Yemeni asylum-seeker Ali (not his real name) made the crossing to England in July 2020. In the two years prior to this, Ali had been living on the streets in Spain and Belgium, while waiting to be granted asylum. “I wanted to find a better way forward or a better solution to that,” he tells me.  Ali boarded the rubber dinghy in northern France at 3am after paying a smuggler GBP3,500.

The boat only had space for 10 people but the smugglers were trying to squeeze in 18. “We were scared, we could see we were too heavy for the boat,” he tells me. They ran into problems as soon as they hit the water. “The engine cut about three times.
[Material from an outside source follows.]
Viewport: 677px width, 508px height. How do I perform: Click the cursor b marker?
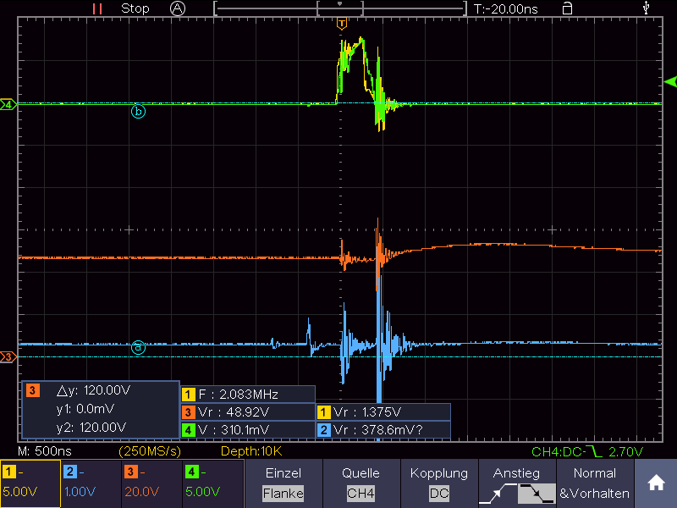pos(138,112)
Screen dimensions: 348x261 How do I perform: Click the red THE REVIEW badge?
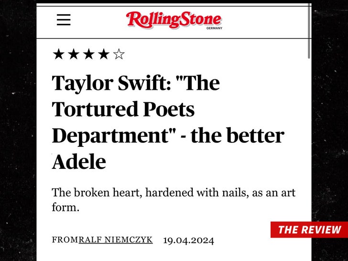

There was a Yemeni woman on the boat who was crying, and praying and very upset. “I was on the edge of the boat and there was a Syrian teenager who was also on the edge. When the waves were hitting the boat and water coming onto the deck, he was screaming and shouting and saying: ‘I can’t swim, I can’t swim,’ and panicking, and so it was really scary.

“All the way through the journey we had buckets and taking the water and throwing it overboard. If we hadn’t been doing this — maybe it would have sunk or broken the engine completely. “I did think we wouldn’t make it.

The journey felt like days, not hours. When people are in a very difficult situation, time seems to pass so slowly and I was thinking maybe I would be saying goodbye to my life.” After four hours, they were rescued by the coastguard and brought to Britain.

“I wouldn’t wish on anybody a trip in the boat across the Channel,” he tells me, but stresses that people crossing “don’t have any other solution, they’re in a really desperate situation.” For volunteers supporting refugees in northern France, too many lives have already been lost, and fears the tragedy in the Channel could just be the beginning are all too real. A few days ago, Konforti was walking along the beach near her home when she came across three objects: a child’s shoe, a little girl’s glove and an oar. 

“It’s like your heart just goes to pieces,” she tells me, recalling how she felt. “It makes you wonder, am I going to find a body next? I had a vision of the famous boy on the Turkish beach, am I going to find something like this? It just turns your stomach upside down.” 

On the other side of the Channel is a memorial to remember those who’ve perished seeking sanctuary in Britain.

Located on the Dover seafront, under the shadow of the white cliffs, it reads: “Every migrant has a name, a face, and a story.”